The matrix \mathbf{A} is the result of a FE mesh with hexahedral elements of a solid mechanics problem, with 3 degrees of freedom (DoFs) per node. I have Dirichlet boundary conditions on the boundary and free internal nodes, thus the problem is constructed as follows
\mathbf{A} = \mathbf{Kt}[\textrm{iDoFs},\textrm{iDoFs}]\\
\mathbf{r} = \mathbf{Kt}[\textrm{iDoFs},\textrm{bDoFs}]\mathbf{s}[\textrm{bDoFs}]
where \mathbf{Kt} is the stiffness matrix of the entire domain, \textrm{bDoFs} are the indices of the boundary DoFs and \textrm{iDoFs} are the indices of the internal DoFs, \mathbf{s} is the entire DoFs vector. \mathbf{A} is Hermitian, with size(A)=(162372, 162372)
Depending on the position of the element, whether internal or on the boundary, each node can be surrounded from 1 up to 8 elements, which decides the number of of non zero entries per each row of the matrix, all diagonal entries are non zero. It is a quite structured matrix, which is difficult to obtain by random generation, if it helps can share the matrix and the vectors as JLD2
files.
This is what I tried
u = @btime A\r
@show norm(r-A*u);
3.843 s (52 allocations: 1.39 GiB)
norm(r - A * u) = 5.766109468498555e-12
u = @btime lu(A)\r
@show norm(r-A*u);
10.340 s (72 allocations: 2.39 GiB)
norm(r - A * u) = 4.227052608619862e-12
then with LinearSolve.jl
prob = LinearProblem(A,r);
sol = @btime LinearSolve.solve(prob, UMFPACKFactorization())
@show norm(r-A*sol.u);
10.984 s (94 allocations: 2.71 GiB)
norm(r - A * sol.u) = 4.227052608619862e-12
then using precodintioners from AlgebraicMultigrid.jl
with Krylov methods I get
m = AlgebraicMultigrid.ruge_stuben(A)
p = AlgebraicMultigrid.aspreconditioner(m)

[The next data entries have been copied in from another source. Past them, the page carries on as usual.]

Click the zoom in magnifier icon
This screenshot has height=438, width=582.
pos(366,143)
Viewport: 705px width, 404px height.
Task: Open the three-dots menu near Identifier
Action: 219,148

sol = @btime LinearSolve.solve(prob, LinearSolve.KrylovKitJL_GMRES(), Pl=p)
@show norm(r-A*sol.u);
51.581 s (603 allocations: 471.36 MiB)
norm(r - A * sol.u) = 7.902120848944424e-5
and
m = AlgebraicMultigrid.smoothed_aggregation(A)
p = AlgebraicMultigrid.aspreconditioner(m)
sol = @btime LinearSolve.solve(prob, LinearSolve.KrylovKitJL_GMRES(), Pl=p)
@show norm(r-A*sol.u);
46.302 s (613 allocations: 477.56 MiB)
norm(r - A * sol.u) = 0.0001005812834686952
all of these have run on Jupyter-lab
notebook with a single thread. Different runs of @btime
differ of up to 1 sec.
Please do let me know if you have any question or need more information.
side note: lu
and UMFPACKFactorization()
terminate on the same solution:
sol = LinearSolve.solve(prob, UMFPACKFactorization())
u = lu(A)\r
@show norm(u-sol.u);
norm(u - sol.u) = 0.0